1967 moved Rudwick to the Cambridge Department of History and Philosophy of Science ( Department of History and Philosophy of Science) and concentrated his work on geological and life science ( life sciences ) topics. 1974 appointed him to the University of Amsterdam professor of history and social aspects of science. Between 1981 and 1985 he was visiting professor at the universities of Princeton and Jerusalem and a visiting scholar in Paris.

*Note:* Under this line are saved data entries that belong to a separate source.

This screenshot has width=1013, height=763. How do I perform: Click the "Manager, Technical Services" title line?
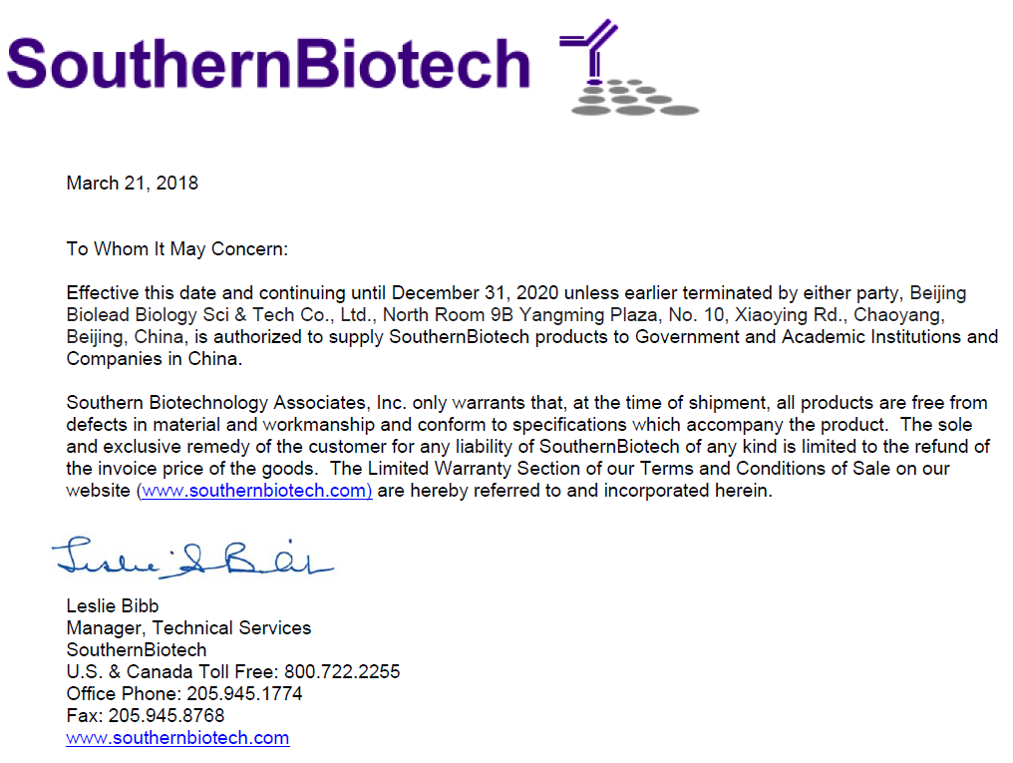click(x=188, y=627)
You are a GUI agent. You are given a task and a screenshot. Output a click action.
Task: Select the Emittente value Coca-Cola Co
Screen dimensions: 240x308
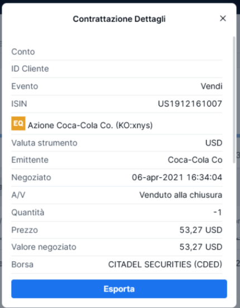coord(195,160)
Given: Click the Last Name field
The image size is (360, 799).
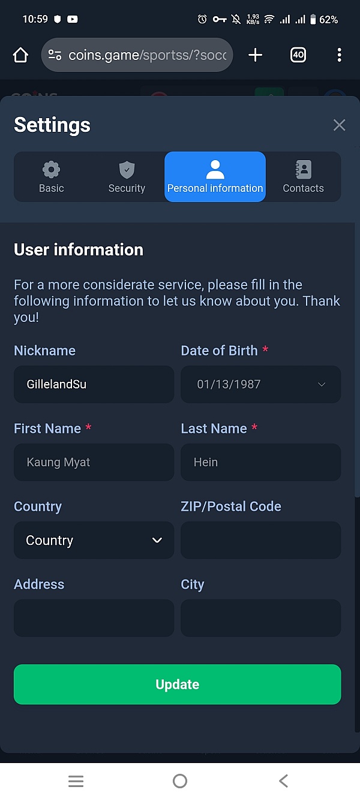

In 1986 Rudwick a reputation of Princeton University as Professor of the History of Science and went to the United States. In 1988 he moved to the University of California, San Diego, where he also taught history of science. He also founded here with colleagues from the Philosophy and Sociology, the Graduate College ( graduate program ) in the sociology of science ( science studies ). 1994/95, he held a research fellow of the John Simon Guggenheim Memorial Foundation. In this scholarship, he gathered material for a greater synthesis of his many years of research on the evolution of geology as a new science in the late 18th and early 19th centuries. The center of his investigations, he drew a comparison between the concepts and methods for the reconstruction of prehuman history with which the history of mankind. The results led summarized in the Tarner Lectures ( Tarner Lectures ), which he held in 1996 as a visiting professor at Trinity College Cambridge. After his retirement from the University of California 1998 Martin Rudwick returned to England and published his research results in detail in the works Bursting the Limits of Time: The Reconstruction of Geohistory in the Age of Revolution (2005) and Worlds before Adam: the reconstruction of geohistory in the age of reform (2008).

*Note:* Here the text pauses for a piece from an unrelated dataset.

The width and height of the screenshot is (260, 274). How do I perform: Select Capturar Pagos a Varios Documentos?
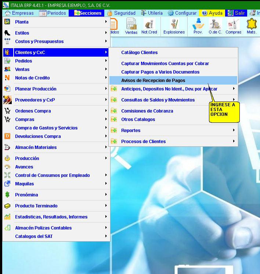click(160, 72)
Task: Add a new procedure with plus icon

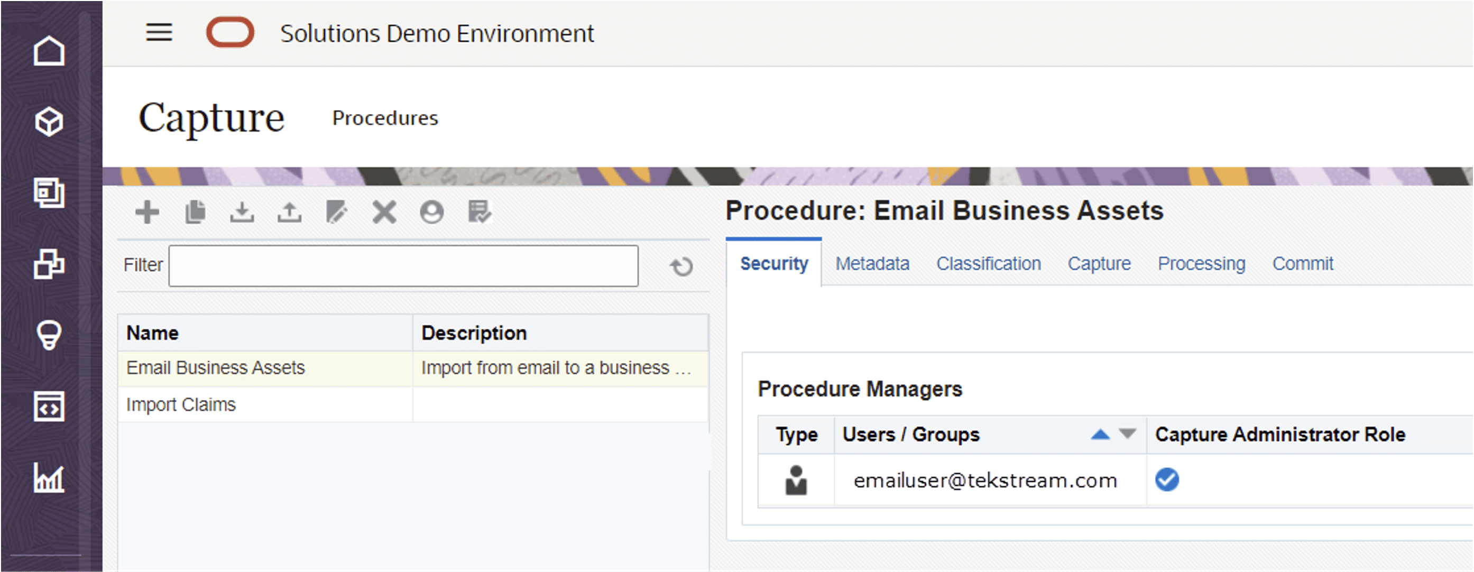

Since 1998, Martin Rudwick lives near Cambridge and is " affiliated research scholar " at the University of Cambridge, Faculty of History and Philosophy of Science ( Department of History and Philosophy of Science).

Honors and Awards

For his achievements in the history of Earth Sciences awarded him the Geological Society of London in 1988 with the first time this year awarded Sue Tyler Friedman Medal ( Sue Tyler Friedman Medal ). In 2007 he received the George Sarton Medal, the highest prestigious award for the History of Science, founded by George Sarton and Lawrence Joseph Henderson History of Science Society ( HSS). Since 2008 Rudwick Fellow of the British Academy.

Publications (selection)

  • ( with: Harland, WB ): The great infra - Cambrian ice age. Scientific American. August 1964, pp. 42-49
  • Living and Fossil Brachiopods. Hutchinson, 1970 ISBN 0-09-103080-3.
  • The Meaning of Fossils: Essays in the History of Paleontology. American Elsevier, 1972 ISBN 0-444-19576-9; 2nd ed Science History Publications, 1976, ISBN 0-882-02163- X; 3rd ed University of Chicago Press, 1985, ISBN 0-226-73103-0.
  • The Devonian: A system born from conflict. - In: M. R. House & C.T. Scrutton & M. G. Basset [Ed ], The Devonian System. - Special Papers in Palaeontology, Volume 23; London 1979.
  • The Great Devonian Controversy: The Shaping of Scientific Knowledge among Gentlemanly Specialists. Chicago, University of Chicago Press, 1985 ISBN 0-226-73101-4. Review by Kelley L. Ross, Ph.D., 1985 ( English)
  • Encounters with Adam, or at least the hyaenas. Nineteenth -century visual representations of the deep past. In: James Richard Moore: History, Humanity and Evolution: Essays for John C. Greene.. Cambridge University Press, 1989, pp. 231-252 Google Books: Limited preview
  • Scenes from Deep Time: Early Pictorial Images of the Prehistoric World. Chicago, 1992 ISBN 0-226-73104-9.
  • Georges Cuvier, Fossil Bones, and Geological Catastrophes. Chicago, 1997 ISBN 0-226-73106-5.
  • The New Science of Geology: Studies in the Earth Sciences in the Age of Revolution. Ashgate, 2004 ISBN 0-86078-958-6.
  • Lyell and Darwin, Geologists: Studies in the Earth Sciences in the Age of Reform. Ashgate, 2005 ISBN 0-86078-959-4.
  • Bursting the Limits of Time: The Reconstruction of Geohistory in the Age of Revolution. Chicago, 2005 ISBN 0-226-73111-1.
  • Worlds before Adam: the reconstruction of geohistory in the age of reform. Chicago, 2008 ISBN 978-0-226-73128-5.